Building high-perf image processing pipeline to create vernacular catalogs

Preview: Catalog for Hindi and English created on run-time.

Why an async pipeline for processing images?

Reading, manipulating, and saving images are high compute tasks and take time. Doing these operations on the main app-server may create a race-condition for other critical APIs. For a holistic experience, it’s better to execute this task on separate workers pool.

A good rule of thumb is to avoid api requests which run longer than 300ms. ~ Experience

The major components in processing pipelines are:

Setting high throughput message broker

Broker selection depends on the nature of the data. For payment-related transaction data, it’s advised to go with a persistent distributed queue like Kafka. Whereas for short-lived jobs, when the scale is preferred than consistency, an in-memory broker like Redis is a strong candidate. Since persistence is not the main goal of this data store, disabling Redis snapshots add quite a lot to the performance.

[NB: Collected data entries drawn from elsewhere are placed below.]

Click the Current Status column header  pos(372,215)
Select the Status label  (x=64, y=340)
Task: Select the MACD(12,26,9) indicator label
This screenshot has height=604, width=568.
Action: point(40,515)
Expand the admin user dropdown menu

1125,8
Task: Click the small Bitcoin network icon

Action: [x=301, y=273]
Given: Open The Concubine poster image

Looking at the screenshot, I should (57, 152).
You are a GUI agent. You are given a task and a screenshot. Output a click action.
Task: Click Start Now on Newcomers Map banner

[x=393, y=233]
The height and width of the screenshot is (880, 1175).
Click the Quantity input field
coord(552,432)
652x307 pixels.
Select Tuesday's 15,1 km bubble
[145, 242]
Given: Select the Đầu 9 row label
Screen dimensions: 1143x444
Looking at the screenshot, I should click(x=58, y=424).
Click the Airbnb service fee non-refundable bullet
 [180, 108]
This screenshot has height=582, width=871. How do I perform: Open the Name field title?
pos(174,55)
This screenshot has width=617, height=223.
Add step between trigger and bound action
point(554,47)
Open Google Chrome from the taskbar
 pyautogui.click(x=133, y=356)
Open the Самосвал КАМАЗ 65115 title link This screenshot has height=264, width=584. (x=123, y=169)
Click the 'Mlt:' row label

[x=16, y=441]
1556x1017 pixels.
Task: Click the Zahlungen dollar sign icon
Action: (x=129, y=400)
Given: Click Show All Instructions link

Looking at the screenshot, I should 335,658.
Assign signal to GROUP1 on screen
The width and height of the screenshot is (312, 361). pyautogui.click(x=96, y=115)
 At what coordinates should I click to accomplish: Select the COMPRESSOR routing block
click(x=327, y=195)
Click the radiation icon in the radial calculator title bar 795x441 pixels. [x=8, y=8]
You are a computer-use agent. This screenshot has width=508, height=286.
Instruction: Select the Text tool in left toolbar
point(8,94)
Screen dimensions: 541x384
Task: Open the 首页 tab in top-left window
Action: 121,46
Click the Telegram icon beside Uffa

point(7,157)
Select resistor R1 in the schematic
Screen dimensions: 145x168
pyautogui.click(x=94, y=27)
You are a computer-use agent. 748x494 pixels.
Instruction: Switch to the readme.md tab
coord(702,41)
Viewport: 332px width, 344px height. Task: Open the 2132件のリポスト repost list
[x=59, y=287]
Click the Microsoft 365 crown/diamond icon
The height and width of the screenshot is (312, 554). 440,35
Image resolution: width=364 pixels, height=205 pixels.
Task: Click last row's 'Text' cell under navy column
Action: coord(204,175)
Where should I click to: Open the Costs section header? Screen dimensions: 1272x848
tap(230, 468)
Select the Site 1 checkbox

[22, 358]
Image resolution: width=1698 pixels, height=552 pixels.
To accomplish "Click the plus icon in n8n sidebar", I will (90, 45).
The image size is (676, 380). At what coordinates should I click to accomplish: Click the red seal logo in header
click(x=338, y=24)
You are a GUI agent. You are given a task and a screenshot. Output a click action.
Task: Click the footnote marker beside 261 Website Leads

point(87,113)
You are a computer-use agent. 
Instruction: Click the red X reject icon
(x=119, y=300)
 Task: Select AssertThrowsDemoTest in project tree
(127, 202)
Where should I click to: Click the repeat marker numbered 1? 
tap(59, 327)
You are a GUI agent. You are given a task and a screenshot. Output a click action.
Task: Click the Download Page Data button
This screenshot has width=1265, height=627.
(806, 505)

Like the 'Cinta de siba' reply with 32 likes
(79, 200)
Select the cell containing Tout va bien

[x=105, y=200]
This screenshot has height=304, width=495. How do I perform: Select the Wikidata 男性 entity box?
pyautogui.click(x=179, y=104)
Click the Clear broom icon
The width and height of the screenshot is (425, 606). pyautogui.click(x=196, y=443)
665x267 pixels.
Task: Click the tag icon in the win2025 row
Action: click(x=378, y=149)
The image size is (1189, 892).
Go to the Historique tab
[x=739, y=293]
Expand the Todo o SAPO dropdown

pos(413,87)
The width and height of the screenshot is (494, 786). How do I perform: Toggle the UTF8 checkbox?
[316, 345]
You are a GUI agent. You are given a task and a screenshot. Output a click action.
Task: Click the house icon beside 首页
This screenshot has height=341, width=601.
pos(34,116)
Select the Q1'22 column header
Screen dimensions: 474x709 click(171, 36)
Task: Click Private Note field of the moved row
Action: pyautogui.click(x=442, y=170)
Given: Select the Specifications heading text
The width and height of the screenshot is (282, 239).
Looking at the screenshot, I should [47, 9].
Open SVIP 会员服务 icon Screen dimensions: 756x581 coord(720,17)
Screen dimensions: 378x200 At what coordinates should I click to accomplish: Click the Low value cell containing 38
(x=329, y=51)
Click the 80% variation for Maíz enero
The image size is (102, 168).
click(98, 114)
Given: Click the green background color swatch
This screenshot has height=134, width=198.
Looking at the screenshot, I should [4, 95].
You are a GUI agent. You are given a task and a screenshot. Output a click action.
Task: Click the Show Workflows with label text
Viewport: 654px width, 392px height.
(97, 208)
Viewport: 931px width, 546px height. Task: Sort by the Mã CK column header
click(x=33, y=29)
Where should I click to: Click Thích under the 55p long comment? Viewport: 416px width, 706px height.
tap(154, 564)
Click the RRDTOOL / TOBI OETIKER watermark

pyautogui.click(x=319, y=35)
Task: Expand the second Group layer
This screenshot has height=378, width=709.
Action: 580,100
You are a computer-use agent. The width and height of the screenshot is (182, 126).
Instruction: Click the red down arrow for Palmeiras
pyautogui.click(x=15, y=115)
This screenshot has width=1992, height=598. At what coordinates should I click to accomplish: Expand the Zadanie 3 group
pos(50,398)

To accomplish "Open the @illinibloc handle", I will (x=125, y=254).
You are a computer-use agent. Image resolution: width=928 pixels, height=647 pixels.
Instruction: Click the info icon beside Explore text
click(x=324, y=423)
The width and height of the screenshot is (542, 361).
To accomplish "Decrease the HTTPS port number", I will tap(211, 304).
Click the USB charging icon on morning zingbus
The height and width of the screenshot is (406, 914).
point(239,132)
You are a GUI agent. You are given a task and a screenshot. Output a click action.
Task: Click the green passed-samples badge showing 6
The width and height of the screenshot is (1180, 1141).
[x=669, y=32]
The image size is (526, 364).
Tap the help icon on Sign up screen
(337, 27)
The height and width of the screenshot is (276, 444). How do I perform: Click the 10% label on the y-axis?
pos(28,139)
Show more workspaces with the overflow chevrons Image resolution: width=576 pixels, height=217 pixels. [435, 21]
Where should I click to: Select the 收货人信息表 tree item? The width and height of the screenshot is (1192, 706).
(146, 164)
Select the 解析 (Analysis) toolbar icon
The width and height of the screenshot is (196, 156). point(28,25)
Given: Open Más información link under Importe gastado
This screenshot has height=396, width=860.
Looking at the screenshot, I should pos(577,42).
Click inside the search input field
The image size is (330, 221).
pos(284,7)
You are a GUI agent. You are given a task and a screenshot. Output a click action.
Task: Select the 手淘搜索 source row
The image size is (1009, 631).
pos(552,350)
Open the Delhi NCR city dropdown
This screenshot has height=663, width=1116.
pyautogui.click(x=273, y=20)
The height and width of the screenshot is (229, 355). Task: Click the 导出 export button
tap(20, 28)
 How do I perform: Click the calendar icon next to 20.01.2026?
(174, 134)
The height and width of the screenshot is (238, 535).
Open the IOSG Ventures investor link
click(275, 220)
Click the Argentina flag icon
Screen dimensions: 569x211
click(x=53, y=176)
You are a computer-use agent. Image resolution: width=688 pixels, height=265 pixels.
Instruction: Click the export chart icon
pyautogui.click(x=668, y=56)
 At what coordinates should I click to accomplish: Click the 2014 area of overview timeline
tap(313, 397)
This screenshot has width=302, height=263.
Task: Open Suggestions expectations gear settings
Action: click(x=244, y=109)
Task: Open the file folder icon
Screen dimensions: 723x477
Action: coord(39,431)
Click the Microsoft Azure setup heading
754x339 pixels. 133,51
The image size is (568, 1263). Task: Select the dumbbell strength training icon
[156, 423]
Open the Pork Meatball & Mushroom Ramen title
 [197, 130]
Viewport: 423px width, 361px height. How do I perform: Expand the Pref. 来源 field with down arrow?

Redis Push and Pop operation on Google’s n1-standard-2.

Workers pool

The key concern to be addressed while selecting workers framework is:

  1. Having a lock to avoid executing the same job in multiple workers.
  2. Able to handle and store failed jobs to be able to triage.
  3. Able to prioritize jobs based on the message.

Monitoring and Dashboard

RQ-dashboard provides a necessary basic view of queues with pending and failed tasks. It’s a lightweight, Flask-based web front-end to monitor your RQ queues, jobs, and workers in realtime.

Dashboard showing the state of workers and job

Implementation with Python and Redis

Architecture diagram in GCP.
{
"id": 1,
"style": {
"fill_color": "white",
"stroke_color": "black",
"x": 512,
"y": 900
},
"title": {
"hindi": "जोकर",
"english": "Joker"
},
"fonts": {
"hindi": "NotoSans-Bold.ttf",
"english": "NotoSans-Bold.ttf"
}
}
Image’s title showing Hindi and English script based on the above mentioned config.

Sample Project on Docker

The sample project is available on https://github.com/arinkverma/vernacular-image. It’s free to download and explore.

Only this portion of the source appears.